| Data for this exercise |
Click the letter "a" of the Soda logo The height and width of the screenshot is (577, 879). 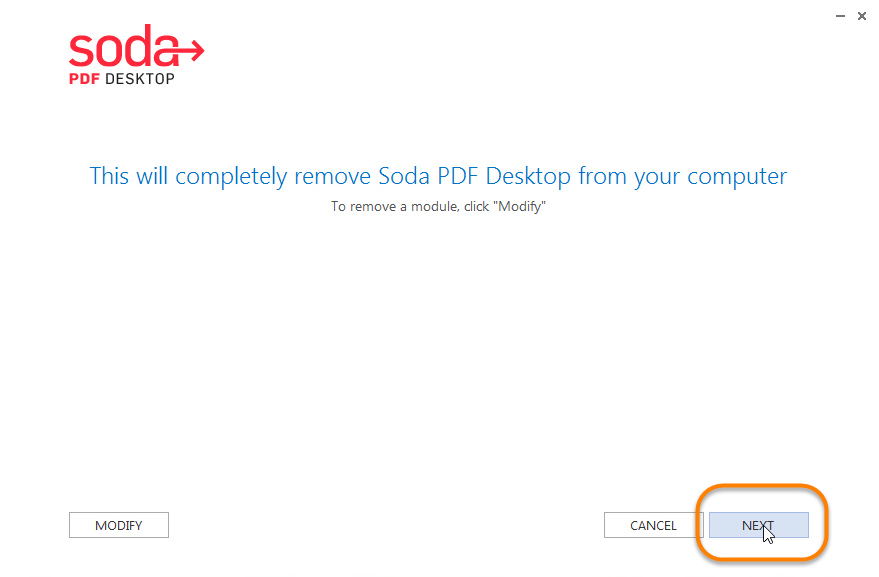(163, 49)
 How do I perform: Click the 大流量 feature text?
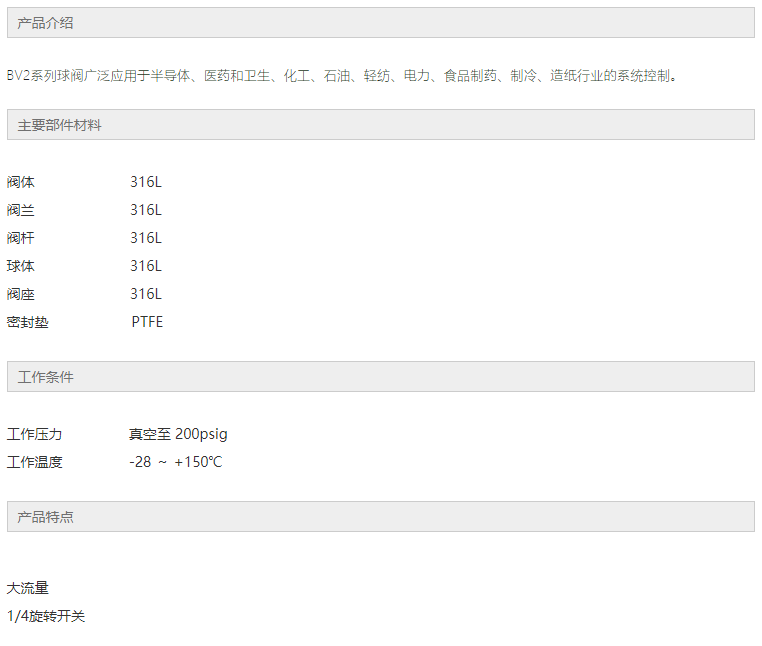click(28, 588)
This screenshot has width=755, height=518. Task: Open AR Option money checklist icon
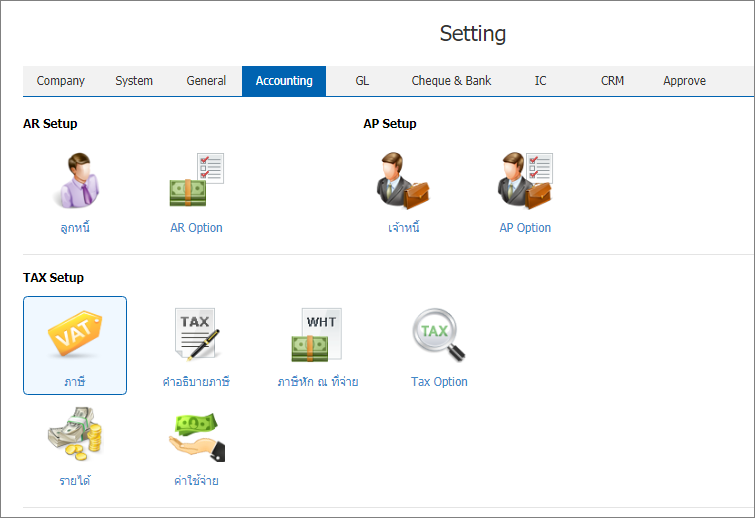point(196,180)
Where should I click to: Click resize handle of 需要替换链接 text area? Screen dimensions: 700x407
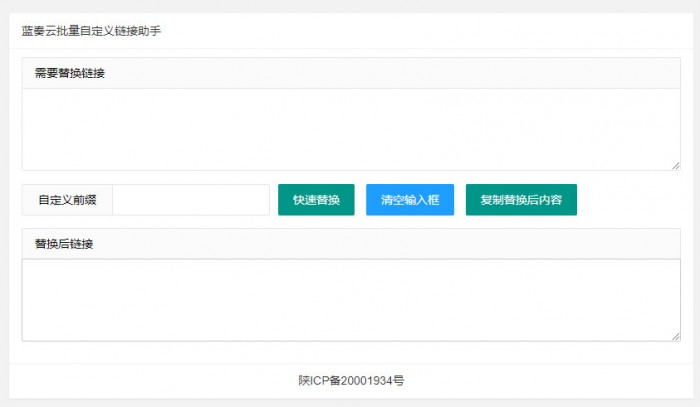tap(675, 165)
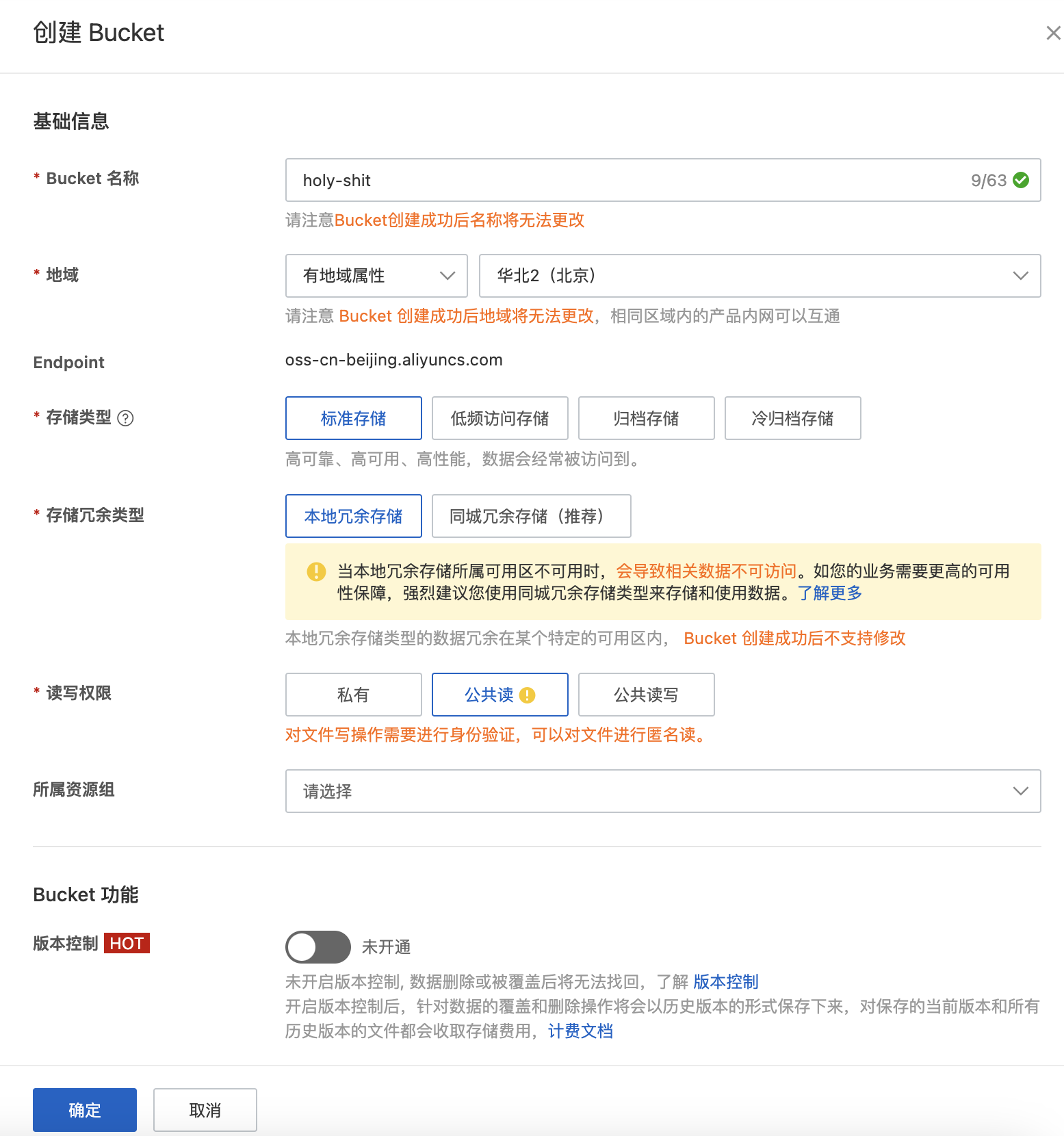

| Problem description |
Each line from the line containing "This screenshot has" through the final line of the data above must be retyped exactly; nothing else, and no pictures, may appear.

| Expected output |
This screenshot has width=755, height=518. Task: Open AR Option money checklist icon
point(196,180)
Where should I click to: Click resize handle of 需要替换链接 text area? Screen dimensions: 700x407
tap(675, 165)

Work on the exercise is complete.